WHAT NEEDS TO BE DONE:
Begin at the line below that contains "Bouwjaar (max 1990) (115, 1062)". Repeat it and all remaining lines of the records exactly.
═══ DATA FOR ANALYSIS
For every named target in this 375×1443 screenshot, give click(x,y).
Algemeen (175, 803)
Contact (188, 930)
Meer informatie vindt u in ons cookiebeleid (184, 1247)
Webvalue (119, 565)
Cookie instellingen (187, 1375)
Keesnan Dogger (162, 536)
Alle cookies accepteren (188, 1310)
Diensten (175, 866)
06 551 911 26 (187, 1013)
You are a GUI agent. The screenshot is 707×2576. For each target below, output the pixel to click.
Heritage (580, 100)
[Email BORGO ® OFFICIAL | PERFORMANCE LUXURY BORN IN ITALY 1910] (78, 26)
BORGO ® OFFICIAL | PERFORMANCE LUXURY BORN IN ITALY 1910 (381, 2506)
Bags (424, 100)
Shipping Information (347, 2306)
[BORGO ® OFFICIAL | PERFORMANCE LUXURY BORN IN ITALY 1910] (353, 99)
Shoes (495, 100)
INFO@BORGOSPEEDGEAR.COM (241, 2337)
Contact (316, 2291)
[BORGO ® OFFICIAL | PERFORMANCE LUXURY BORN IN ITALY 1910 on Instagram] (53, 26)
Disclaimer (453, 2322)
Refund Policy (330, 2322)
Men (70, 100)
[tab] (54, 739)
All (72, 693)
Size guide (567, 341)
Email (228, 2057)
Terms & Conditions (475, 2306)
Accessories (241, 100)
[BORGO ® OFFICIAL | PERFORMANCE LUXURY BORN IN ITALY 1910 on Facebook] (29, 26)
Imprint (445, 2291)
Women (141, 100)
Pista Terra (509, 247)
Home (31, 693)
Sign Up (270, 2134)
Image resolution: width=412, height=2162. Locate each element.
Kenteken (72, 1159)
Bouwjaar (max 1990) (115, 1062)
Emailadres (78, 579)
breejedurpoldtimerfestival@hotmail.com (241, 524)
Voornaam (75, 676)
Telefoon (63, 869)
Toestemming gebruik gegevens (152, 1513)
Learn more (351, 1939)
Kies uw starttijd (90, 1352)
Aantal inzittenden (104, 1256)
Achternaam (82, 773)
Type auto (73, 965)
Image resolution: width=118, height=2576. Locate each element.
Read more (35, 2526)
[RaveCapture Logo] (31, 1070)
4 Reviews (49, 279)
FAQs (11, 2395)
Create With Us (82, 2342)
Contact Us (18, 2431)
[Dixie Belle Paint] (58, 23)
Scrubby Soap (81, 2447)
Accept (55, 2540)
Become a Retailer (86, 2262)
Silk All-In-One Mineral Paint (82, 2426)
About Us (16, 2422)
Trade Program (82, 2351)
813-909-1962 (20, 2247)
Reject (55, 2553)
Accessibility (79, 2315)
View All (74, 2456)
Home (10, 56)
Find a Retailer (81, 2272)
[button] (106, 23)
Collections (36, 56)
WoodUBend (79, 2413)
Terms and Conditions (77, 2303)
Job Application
══════
THE ANSWER:
Bouwjaar (max 1990) (115, 1062)
Emailadres (78, 579)
breejedurpoldtimerfestival@hotmail.com (241, 524)
Voornaam (75, 676)
Telefoon (63, 869)
Toestemming gebruik gegevens (152, 1513)
Learn more (351, 1939)
Kies uw starttijd (90, 1352)
Aantal inzittenden (104, 1256)
Achternaam (82, 773)
Type auto (73, 965)
Image resolution: width=118, height=2576. Locate each element.
Read more (35, 2526)
[RaveCapture Logo] (31, 1070)
4 Reviews (49, 279)
FAQs (11, 2395)
Create With Us (82, 2342)
Contact Us (18, 2431)
[Dixie Belle Paint] (58, 23)
Scrubby Soap (81, 2447)
Accept (55, 2540)
Become a Retailer (86, 2262)
Silk All-In-One Mineral Paint (82, 2426)
About Us (16, 2422)
Trade Program (82, 2351)
813-909-1962 (20, 2247)
Reject (55, 2553)
Accessibility (79, 2315)
View All (74, 2456)
Home (10, 56)
Find a Retailer (81, 2272)
[button] (106, 23)
Collections (36, 56)
WoodUBend (79, 2413)
Terms and Conditions (77, 2303)
Job Application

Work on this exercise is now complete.